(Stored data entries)
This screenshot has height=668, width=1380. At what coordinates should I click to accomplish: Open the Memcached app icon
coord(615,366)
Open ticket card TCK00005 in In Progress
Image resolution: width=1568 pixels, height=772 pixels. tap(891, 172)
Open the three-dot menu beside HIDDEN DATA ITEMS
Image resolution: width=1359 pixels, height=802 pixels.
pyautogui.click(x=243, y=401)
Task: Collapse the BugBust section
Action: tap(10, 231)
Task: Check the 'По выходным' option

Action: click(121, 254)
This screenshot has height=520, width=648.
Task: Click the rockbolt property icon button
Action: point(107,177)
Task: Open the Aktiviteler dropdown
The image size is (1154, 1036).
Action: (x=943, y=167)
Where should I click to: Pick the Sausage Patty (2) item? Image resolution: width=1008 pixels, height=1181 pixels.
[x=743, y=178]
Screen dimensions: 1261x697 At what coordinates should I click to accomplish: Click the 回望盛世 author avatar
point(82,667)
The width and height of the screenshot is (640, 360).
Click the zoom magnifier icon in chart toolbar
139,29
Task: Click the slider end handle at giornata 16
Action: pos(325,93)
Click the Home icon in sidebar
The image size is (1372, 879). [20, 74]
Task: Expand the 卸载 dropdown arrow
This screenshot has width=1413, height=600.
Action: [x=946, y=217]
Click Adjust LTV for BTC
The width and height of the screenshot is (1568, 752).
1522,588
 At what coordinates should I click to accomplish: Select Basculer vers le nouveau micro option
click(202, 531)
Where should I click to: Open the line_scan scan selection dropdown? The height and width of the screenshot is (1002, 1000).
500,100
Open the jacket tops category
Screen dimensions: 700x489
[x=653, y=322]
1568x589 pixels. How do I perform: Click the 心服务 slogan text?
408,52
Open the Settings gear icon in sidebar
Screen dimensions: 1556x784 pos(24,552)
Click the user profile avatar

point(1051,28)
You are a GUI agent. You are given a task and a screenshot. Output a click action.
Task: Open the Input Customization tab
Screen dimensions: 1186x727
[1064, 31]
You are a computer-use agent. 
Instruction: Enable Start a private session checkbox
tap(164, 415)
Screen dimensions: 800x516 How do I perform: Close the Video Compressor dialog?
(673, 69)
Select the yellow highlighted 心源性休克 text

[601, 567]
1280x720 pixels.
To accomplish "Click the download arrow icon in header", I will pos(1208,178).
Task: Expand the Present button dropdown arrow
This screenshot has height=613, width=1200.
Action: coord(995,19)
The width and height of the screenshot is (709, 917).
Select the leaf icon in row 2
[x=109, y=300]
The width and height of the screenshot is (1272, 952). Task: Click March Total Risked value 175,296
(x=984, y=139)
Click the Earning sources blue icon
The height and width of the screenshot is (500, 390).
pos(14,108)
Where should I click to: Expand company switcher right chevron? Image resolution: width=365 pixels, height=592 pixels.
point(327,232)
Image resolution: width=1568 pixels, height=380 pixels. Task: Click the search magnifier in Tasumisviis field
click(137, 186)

* [What is needed]: Return only the number of lines above that include the word "agent".

* [Exercise result]: 2